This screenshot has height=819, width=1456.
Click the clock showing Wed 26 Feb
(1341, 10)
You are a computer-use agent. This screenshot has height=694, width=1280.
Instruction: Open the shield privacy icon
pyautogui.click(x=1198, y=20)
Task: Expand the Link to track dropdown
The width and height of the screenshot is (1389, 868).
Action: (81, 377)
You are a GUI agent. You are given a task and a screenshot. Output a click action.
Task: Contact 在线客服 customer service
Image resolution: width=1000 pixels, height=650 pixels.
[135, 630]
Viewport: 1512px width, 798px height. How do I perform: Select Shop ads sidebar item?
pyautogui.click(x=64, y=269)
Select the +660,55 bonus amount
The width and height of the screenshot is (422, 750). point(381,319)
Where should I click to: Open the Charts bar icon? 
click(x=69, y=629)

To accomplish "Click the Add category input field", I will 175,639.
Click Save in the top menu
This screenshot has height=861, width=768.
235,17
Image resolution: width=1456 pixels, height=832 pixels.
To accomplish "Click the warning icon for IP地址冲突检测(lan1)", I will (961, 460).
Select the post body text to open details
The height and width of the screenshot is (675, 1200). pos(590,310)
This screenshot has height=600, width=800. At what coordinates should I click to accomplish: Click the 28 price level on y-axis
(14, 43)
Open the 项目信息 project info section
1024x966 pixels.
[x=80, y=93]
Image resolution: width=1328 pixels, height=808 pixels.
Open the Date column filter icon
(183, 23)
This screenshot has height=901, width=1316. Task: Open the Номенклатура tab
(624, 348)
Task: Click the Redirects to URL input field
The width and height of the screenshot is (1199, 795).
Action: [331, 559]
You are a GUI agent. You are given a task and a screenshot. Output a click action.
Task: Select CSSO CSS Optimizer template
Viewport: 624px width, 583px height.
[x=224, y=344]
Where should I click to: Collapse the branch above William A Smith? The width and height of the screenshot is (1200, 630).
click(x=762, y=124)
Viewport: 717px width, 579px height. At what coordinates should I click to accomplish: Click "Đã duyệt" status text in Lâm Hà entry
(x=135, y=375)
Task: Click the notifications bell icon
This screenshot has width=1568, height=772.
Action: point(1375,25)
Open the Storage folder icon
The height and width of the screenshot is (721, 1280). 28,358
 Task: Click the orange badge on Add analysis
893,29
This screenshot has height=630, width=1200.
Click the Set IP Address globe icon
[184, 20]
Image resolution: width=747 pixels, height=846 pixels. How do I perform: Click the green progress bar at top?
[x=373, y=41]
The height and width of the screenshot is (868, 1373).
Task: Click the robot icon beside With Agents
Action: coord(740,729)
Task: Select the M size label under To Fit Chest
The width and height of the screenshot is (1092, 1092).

## Request
Repeat every line of the listing above word for word, in the same order.

## Complete output
This screenshot has height=819, width=1456.
Click the clock showing Wed 26 Feb
(1341, 10)
You are a computer-use agent. This screenshot has height=694, width=1280.
Instruction: Open the shield privacy icon
pyautogui.click(x=1198, y=20)
Task: Expand the Link to track dropdown
The width and height of the screenshot is (1389, 868).
Action: (81, 377)
You are a GUI agent. You are given a task and a screenshot. Output a click action.
Task: Contact 在线客服 customer service
Image resolution: width=1000 pixels, height=650 pixels.
[135, 630]
Viewport: 1512px width, 798px height. How do I perform: Select Shop ads sidebar item?
pyautogui.click(x=64, y=269)
Select the +660,55 bonus amount
The width and height of the screenshot is (422, 750). point(381,319)
Where should I click to: Open the Charts bar icon? 
click(x=69, y=629)

To accomplish "Click the Add category input field", I will 175,639.
Click Save in the top menu
This screenshot has height=861, width=768.
235,17
Image resolution: width=1456 pixels, height=832 pixels.
To accomplish "Click the warning icon for IP地址冲突检测(lan1)", I will (961, 460).
Select the post body text to open details
The height and width of the screenshot is (675, 1200). pos(590,310)
This screenshot has height=600, width=800. At what coordinates should I click to accomplish: Click the 28 price level on y-axis
(14, 43)
Open the 项目信息 project info section
1024x966 pixels.
[x=80, y=93]
Image resolution: width=1328 pixels, height=808 pixels.
Open the Date column filter icon
(183, 23)
This screenshot has height=901, width=1316. Task: Open the Номенклатура tab
(624, 348)
Task: Click the Redirects to URL input field
The width and height of the screenshot is (1199, 795).
Action: [331, 559]
You are a GUI agent. You are given a task and a screenshot. Output a click action.
Task: Select CSSO CSS Optimizer template
Viewport: 624px width, 583px height.
[x=224, y=344]
Where should I click to: Collapse the branch above William A Smith? The width and height of the screenshot is (1200, 630).
click(x=762, y=124)
Viewport: 717px width, 579px height. At what coordinates should I click to accomplish: Click "Đã duyệt" status text in Lâm Hà entry
(x=135, y=375)
Task: Click the notifications bell icon
This screenshot has width=1568, height=772.
Action: point(1375,25)
Open the Storage folder icon
The height and width of the screenshot is (721, 1280). 28,358
 Task: Click the orange badge on Add analysis
893,29
This screenshot has height=630, width=1200.
Click the Set IP Address globe icon
[184, 20]
Image resolution: width=747 pixels, height=846 pixels. How do I perform: Click the green progress bar at top?
[x=373, y=41]
The height and width of the screenshot is (868, 1373).
Task: Click the robot icon beside With Agents
Action: coord(740,729)
Task: Select the M size label under To Fit Chest
The width and height of the screenshot is (1092, 1092).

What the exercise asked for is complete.